I once watched two female friends of mine debate for nearly an hour whether if a guy’s text message that he had sent with a smiley face emoji meant that he wasn’t that into her anymore because he just sent the regular smiley face emoji and not the one with the little hearts for eyes. For. Nearly. An. Hour.

Robin Williams would tell a joke about how God gave men a penis and a brain, “but only enough blood to run one at a time.” Is it really reasonable for Grace to expect Ansari to pick up on her “non-verbal cues” that she was feeling uncomfortable when what he saw was a naked woman giving him a blow job? Are we really expecting him to be able to focus and analyze her emotional state while his d*** is in her mouth?

The lesson here is a harsh but important one: casual sex is not without consequences. 

Both Grace and Ansari have suffered major consequences because of their actions.

Grace feels ashamed and upset about how the date went. She was disappointed Ansari wasn’t more like the characters he plays on TV; the fantasy in her mind was brutally smashed by the reality that Ansari was just another dude who wanted to get laid, and didn’t rub her back or say sweet things.

Grace suffered because Ansari didn’t understand her feelings, but she also misunderstood him.  The lovable characters he plays are so intrinsically tied into his persona and brand; this can’t have been the first time he met someone who expected him to be more like Dev Shah and Tom Haverford. And now his professional reputation has taken a huge hit.

Let’s be clear, Ansari is not blameless: he took home someone he barely knew and got intimate with her. He’s an adult who has been in the public spotlight for several years and should have known the potential risk if he wasn’t one hundred percent sure she was fine with everything that happened.

But is it really fair for Grace to now claim that this was not just “the worst experience with a man I’ve ever had,” but constituted “sexual assault”? Because that’s what she’s claiming now.

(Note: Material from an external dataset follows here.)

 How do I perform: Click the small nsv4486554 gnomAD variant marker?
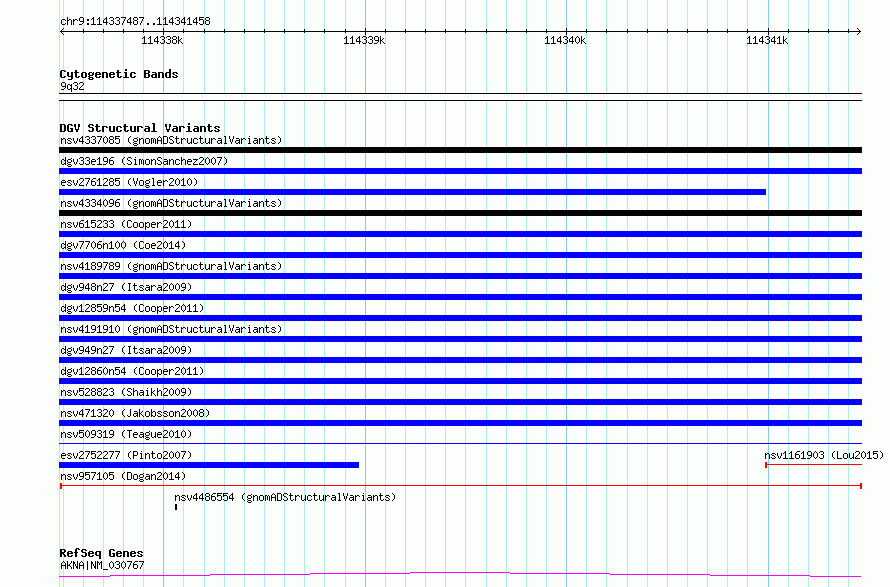click(176, 507)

This entire story would most likely never have happened if they had waited just a few weeks, maybe even just one or two more dates. They knew next to nothing about each other, except they both owned the same camera and were attracted to each other.

What if they had waited longer to get intimate? Not that they were going to wait until marriage, but what if they had waited just a little bit longer, so that Grace could have gotten to know the real human Ansari and he could have gotten to understand her personality and way of communicating better?

Chances are, they would have either decided they weren’t into each other after all and gone their separate ways, or shared a far more positive experience when they did get sexual.

Women have been told that being sexually liberated is “empowering,” but there’s little empowerment in being scared to say what you want, or feeling disappointed when your needs aren’t met.

Grace sure doesn’t sound empowered. By her own words, she never describes Ansari as threatening or physically intimidating her, but she was definitely feeling uncomfortable, and yet still got naked and hooked up with him anyway.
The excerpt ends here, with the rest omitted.